SpendOpt is a tool based on Machine Learning techniques that predicts the performance of a set of advertising campaigns in terms of volumes and ROI depending on the overall budget invested. SpendOpt answers the hard question "How much should I invest?" that the clients of a media agency ask themselves. The output of the algorithm are the Volumes / Budget and ROI / budget curves that suggest to the end customer how much to invest to achieve their goals.
One of the more challenging tasks that marketers need to perform when managing an advertising campaign is the budget optimization. Typically, the marketer has to manage, for each customer, a monthly budget that has to be partitioned over a set (typically tens or hundreds) of advertising campaigns that target different classes of users and belonging to different advertising channels.
BudOpt is an Artificial Intelligence system that optimizes the budget of a set of advertising campaigns. Given a set of campaigns, an overall budget, every day, BudOpt optimally distributes the budget over the advertising campaigns with the aim of maximizing revenue while respecting the business constraints defined by the customer.
BudOpt uses “online machine learning” techniques suitable for settings in which data are acquired sequentially and used to improve future strategies. In order to improve the long-term allocation strategy, BudOpt appropriately balances revenue optimization strategies with exploration strategies aimed at acquiring useful information to improve its predictions. Furthermore, BudOpt's strategy aims not only to maximize revenue in the long term, but also to obtain stable daily performance as often requested by the end customer.
During the setup and the management of an advertising campaign, marketers have to identify the most promising users to target with their advertisements. Primarily, marketers have to identify those users who are most likely to generate a conversion after clicking. Secondly, they have to define portions of users large enough to guarantee the complete expenditure of the monthly budget.

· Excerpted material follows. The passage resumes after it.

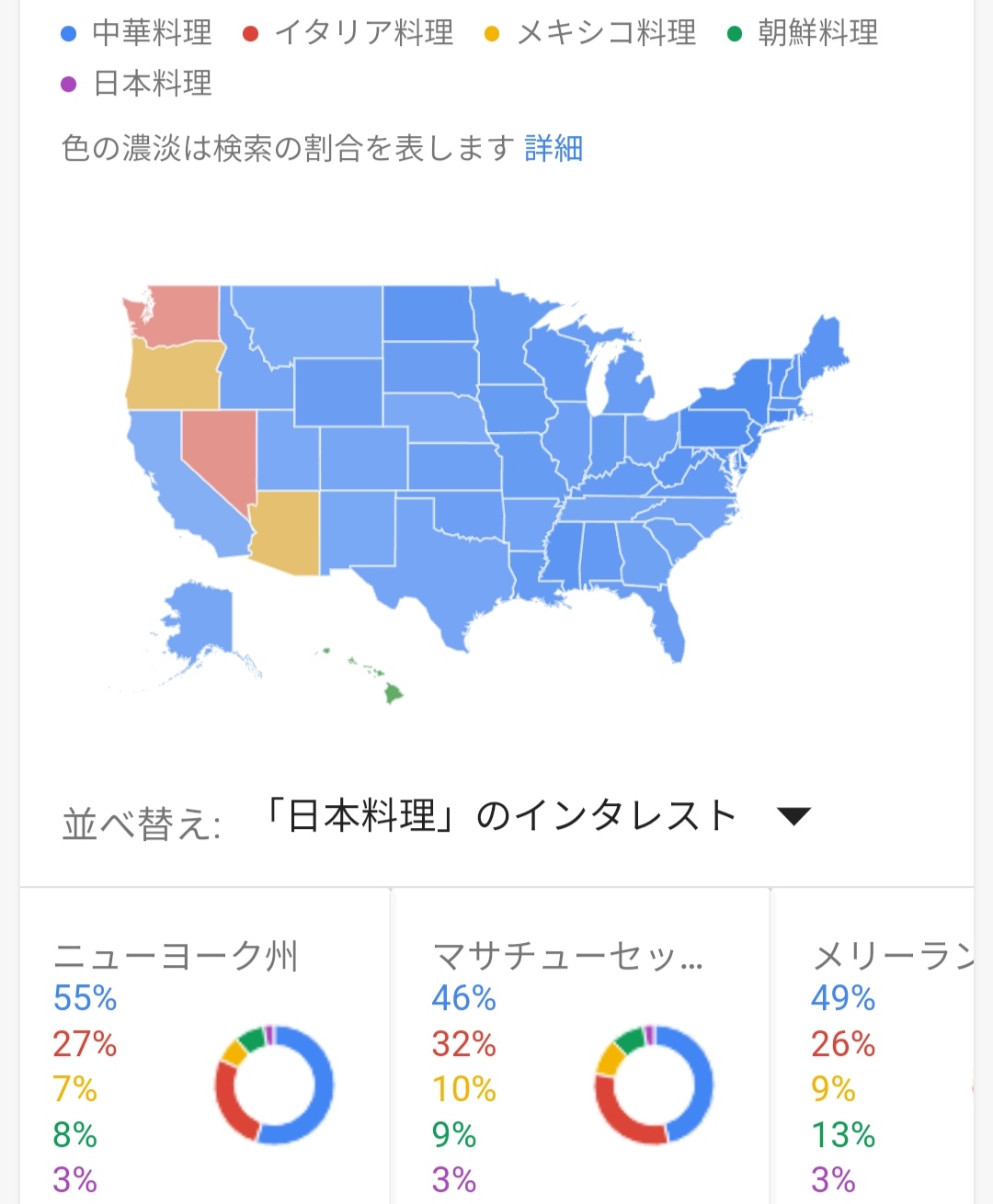Image resolution: width=993 pixels, height=1204 pixels.
Task: Click the red イタリア料理 legend dot
Action: (x=250, y=34)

Since the number of features that characterizes users can be very large (eg. sex, geographical area, time, device, interests, age, etc.), searching for the optimal target can be very hard for a human operator.
TargOpt is a Machine Learning tool that optimizes the target of an advertising campaign. This algorithm receives as input the historical data of existing campaigns and returns a new set of campaigns directed to different classes of users and automatically create them in the advertising platforms.